Дронов, не поднимая головы, усмехнулся:
— Ему жизнь была нужна, товарищ Волохов, которой он так умел радоваться. Жизнь, а не орден посмертно.
— На войне как на войне, — вздохнул гость. — Вы ведь тоже в тот день боевое крещение получили.
— Это в точности, — согласился Иван Мартынович. — Увозил я его с большим риском. В тот день впервые за всю войну нервишки свои испытал. Ведь когда мы на своей «кукушке» за южную стрелку вымахали, по Крещенскому спуску к вокзалу фрицы с автоматами уже бежали, чтобы все пути движения перекрыть, а у моего пассажира Лыкова, да и у кочегара Кости Веревкина, хотя бы один мускул на лице дрогнул. Теперь мой кочегар Костя Веревкин так фрицев поносит, что то и дело одергивать приходится.
— А он не подыгрывает?
— Нет, — замотал головой Дронов. — Если бы притворялся и был предателем, я бы с вами сейчас не разговаривал. За то, что геройского пария Лыкова тогда спас, немцы меня бы не помиловали.

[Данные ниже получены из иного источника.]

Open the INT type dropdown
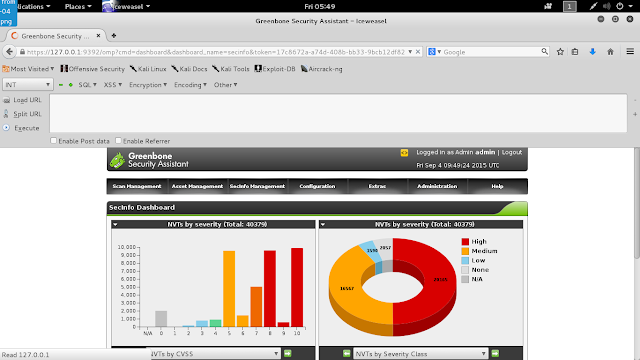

— Это верно, — задумчиво подтвердил Волохов и сцедил в свой стакан из чайника оставшийся кипяток. — Извините, промерз я.
С улицы сквозь усилившийся ветер доносились голоса спешивших на станцию железнодорожников. Тусклый рассвет неохотно высвечивал склон крутого бугра, по которому спускались люди. Волохов беспокойно посмотрел на часы. Искоса Иван Мартынович тоже скользнул по циферблату.

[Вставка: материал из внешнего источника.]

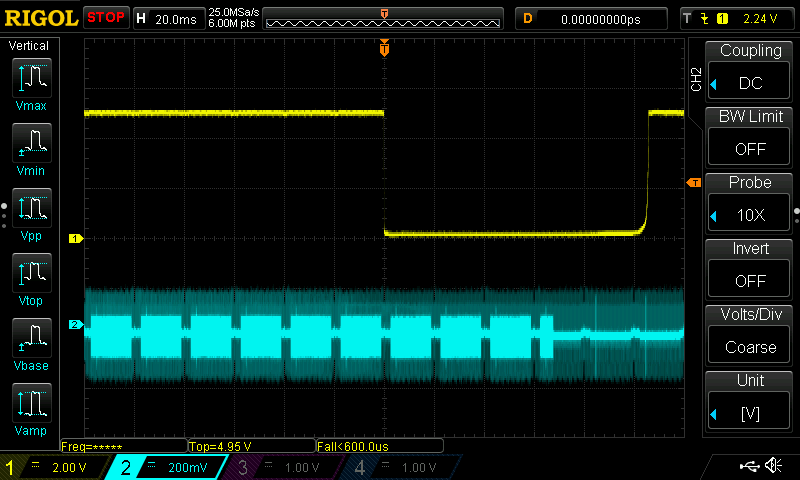The image size is (800, 480).
Task: Click the orange trigger position marker at top
Action: coord(384,47)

— Старенькие… Павел Буре или Омега?
— Буре, — неодобрительно отозвался гость. — Ни к черту не годятся. Подводят на каждом шагу.
— Ничего, — оживился внезапно хозяин, и лицо его как-то по-доброму засветилось. — После войны мы свою мировую марку выпустим, такую, чтобы она на весь земной шар прогремела. И, знаете, как назовем? «Буря», «Звезда»… Нет, «Победа»…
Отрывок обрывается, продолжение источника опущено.